## Document passage

========

National

Where tourism, medicine go together

V.Sajeev Kumar Kochi | Updated on January 24, 2018 Published on June 21, 2015

People puller: Vaidyaratnam Ayurveda Museum in Thrissur has been getting a big response since its launch in December 2013

Vaidyaratnam Ayurveda Museum has been drawing big crowds comprising foreign tourists, study tour groups etc

Vaidyaratnam Ayurveda Museum, the first of its kind in the country, is fast emerging as a fascinating destination for a diverse spectrum of patrons.

If the visitor turnout is any indication, the museum which started functioning from December 2013 at Thaikkattussery near Ollur in Thrissur has been drawing big crowds which comprise foreign tourists, tour groups, families etc.

Even several ayurvedic colleges both in Kerala and outside have included the museum visit as part of their study tour programme. An audio-visual tour provides visitors a glimpse of the age old history and evolution of this ancient form of medicine through a slew of media including artefacts, sculptures, scriptures and pictures.

========

## Activity
Return the text of the article on the Vaidyaratnam Ayurveda Museum verbatim, between "Vaidyaratnam Ayurveda Museum, the" and "scriptures and pictures.", inclusive.

========

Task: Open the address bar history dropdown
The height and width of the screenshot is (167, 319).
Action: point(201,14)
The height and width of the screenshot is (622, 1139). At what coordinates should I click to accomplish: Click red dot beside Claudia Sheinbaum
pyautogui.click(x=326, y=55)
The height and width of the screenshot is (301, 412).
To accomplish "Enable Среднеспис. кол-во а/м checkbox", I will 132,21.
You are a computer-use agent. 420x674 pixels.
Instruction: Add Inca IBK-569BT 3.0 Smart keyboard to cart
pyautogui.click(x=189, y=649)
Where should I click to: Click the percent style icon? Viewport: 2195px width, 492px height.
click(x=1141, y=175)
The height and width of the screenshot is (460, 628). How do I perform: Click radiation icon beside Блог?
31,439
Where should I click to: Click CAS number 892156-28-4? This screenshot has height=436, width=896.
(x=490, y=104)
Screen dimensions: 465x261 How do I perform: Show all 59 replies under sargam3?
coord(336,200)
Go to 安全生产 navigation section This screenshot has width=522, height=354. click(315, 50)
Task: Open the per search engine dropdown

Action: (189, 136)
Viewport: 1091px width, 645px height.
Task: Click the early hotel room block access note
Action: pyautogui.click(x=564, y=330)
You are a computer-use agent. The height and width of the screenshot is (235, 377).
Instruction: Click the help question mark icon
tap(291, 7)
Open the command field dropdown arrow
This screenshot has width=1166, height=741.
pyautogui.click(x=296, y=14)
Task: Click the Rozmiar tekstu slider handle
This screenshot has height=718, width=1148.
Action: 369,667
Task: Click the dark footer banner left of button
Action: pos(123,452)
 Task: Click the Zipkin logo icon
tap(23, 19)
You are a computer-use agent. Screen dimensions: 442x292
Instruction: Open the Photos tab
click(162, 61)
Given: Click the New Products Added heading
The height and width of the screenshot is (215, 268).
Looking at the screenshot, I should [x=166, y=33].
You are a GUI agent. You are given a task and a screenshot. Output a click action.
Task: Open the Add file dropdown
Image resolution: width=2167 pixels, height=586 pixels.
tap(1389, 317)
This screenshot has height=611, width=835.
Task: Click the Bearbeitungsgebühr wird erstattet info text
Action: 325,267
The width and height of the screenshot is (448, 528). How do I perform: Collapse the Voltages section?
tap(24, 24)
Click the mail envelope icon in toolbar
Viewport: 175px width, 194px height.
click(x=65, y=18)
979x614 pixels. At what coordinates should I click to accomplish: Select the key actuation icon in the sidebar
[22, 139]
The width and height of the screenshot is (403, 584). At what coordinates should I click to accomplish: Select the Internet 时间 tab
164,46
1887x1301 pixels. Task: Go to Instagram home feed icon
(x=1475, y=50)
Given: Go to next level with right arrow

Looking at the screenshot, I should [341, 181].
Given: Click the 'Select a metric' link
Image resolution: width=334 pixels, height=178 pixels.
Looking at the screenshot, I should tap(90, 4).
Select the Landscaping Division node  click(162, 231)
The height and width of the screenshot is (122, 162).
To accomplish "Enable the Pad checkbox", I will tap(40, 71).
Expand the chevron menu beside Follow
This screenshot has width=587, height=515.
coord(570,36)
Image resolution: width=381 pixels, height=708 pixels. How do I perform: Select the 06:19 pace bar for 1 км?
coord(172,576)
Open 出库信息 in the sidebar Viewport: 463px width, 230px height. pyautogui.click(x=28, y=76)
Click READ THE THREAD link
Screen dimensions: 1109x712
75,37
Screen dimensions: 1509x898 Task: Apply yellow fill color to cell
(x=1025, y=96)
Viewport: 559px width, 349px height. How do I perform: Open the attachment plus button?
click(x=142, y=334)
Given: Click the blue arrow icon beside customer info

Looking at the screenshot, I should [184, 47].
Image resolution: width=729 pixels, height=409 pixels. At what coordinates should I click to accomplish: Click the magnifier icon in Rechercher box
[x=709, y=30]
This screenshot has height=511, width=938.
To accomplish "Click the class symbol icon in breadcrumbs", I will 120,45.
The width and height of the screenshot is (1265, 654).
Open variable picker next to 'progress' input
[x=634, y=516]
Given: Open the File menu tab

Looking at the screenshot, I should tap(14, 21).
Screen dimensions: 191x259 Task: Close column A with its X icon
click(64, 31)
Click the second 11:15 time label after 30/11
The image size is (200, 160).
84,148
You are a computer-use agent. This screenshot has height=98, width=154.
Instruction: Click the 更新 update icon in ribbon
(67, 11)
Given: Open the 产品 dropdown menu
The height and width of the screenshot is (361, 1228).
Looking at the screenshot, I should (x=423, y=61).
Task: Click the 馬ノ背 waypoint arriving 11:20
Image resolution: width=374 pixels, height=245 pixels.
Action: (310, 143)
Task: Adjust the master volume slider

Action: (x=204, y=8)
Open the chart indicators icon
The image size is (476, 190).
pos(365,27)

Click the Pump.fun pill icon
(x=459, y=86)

========

## Answer to this exercise
Vaidyaratnam Ayurveda Museum, the first of its kind in the country, is fast emerging as a fascinating destination for a diverse spectrum of patrons.

If the visitor turnout is any indication, the museum which started functioning from December 2013 at Thaikkattussery near Ollur in Thrissur has been drawing big crowds which comprise foreign tourists, tour groups, families etc.

Even several ayurvedic colleges both in Kerala and outside have included the museum visit as part of their study tour programme. An audio-visual tour provides visitors a glimpse of the age old history and evolution of this ancient form of medicine through a slew of media including artefacts, sculptures, scriptures and pictures.